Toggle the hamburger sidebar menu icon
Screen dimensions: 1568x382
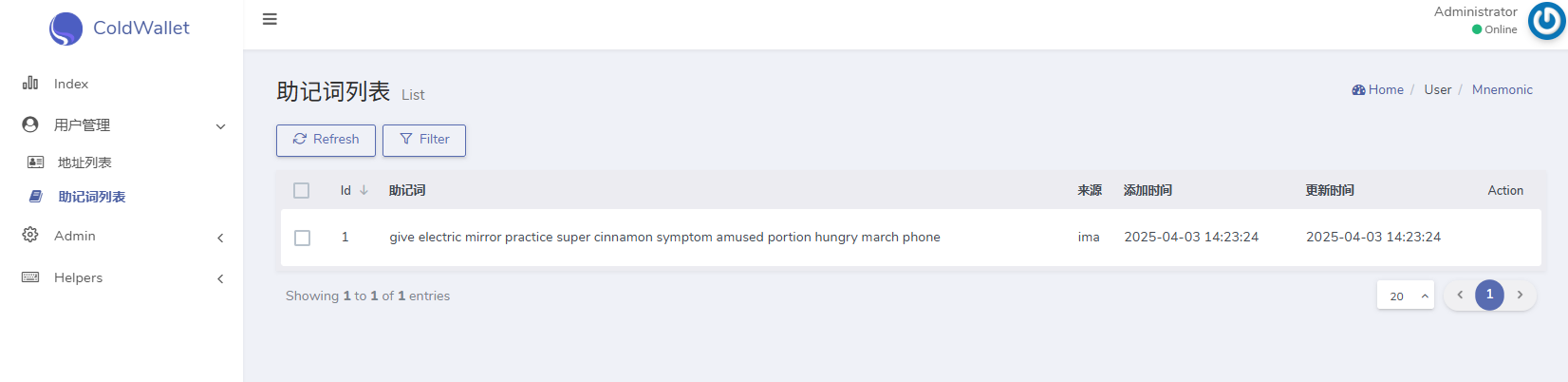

━━━━

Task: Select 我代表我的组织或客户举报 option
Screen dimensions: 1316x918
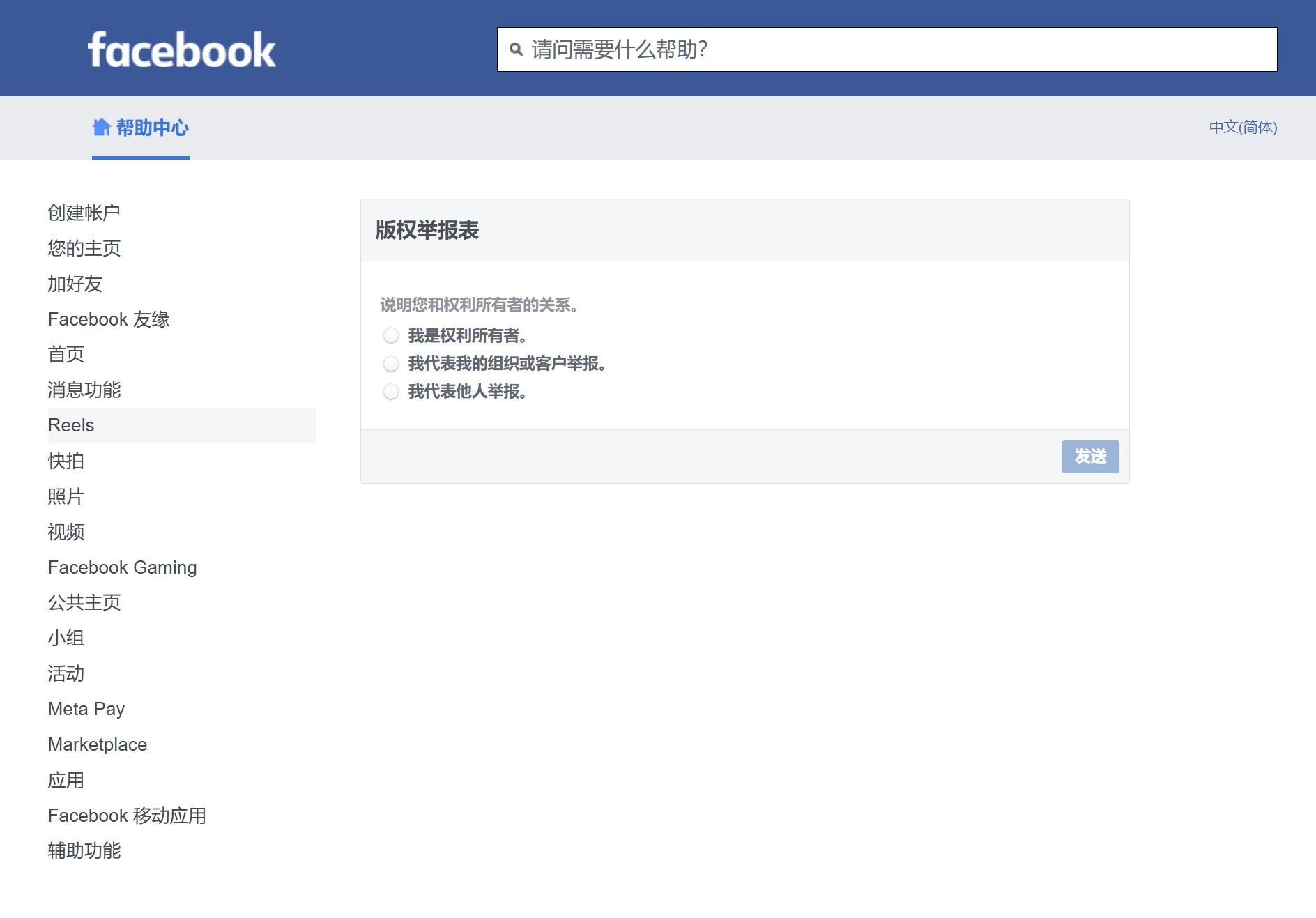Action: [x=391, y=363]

━━━━

= 지시 및 요구사항 =
"Task: Select 我代表我的组织或客户举报 option"이 들어 있는 줄에서 시작해 "Action: [x=391, y=363]"가 들어 있는 줄까지 그대로 옮겨 적으세요. 두 줄 모두 포함하되 그림은 답에 넣지 마세요.

= 작성한 답변 =
Task: Select 我代表我的组织或客户举报 option
Screen dimensions: 1316x918
Action: [x=391, y=363]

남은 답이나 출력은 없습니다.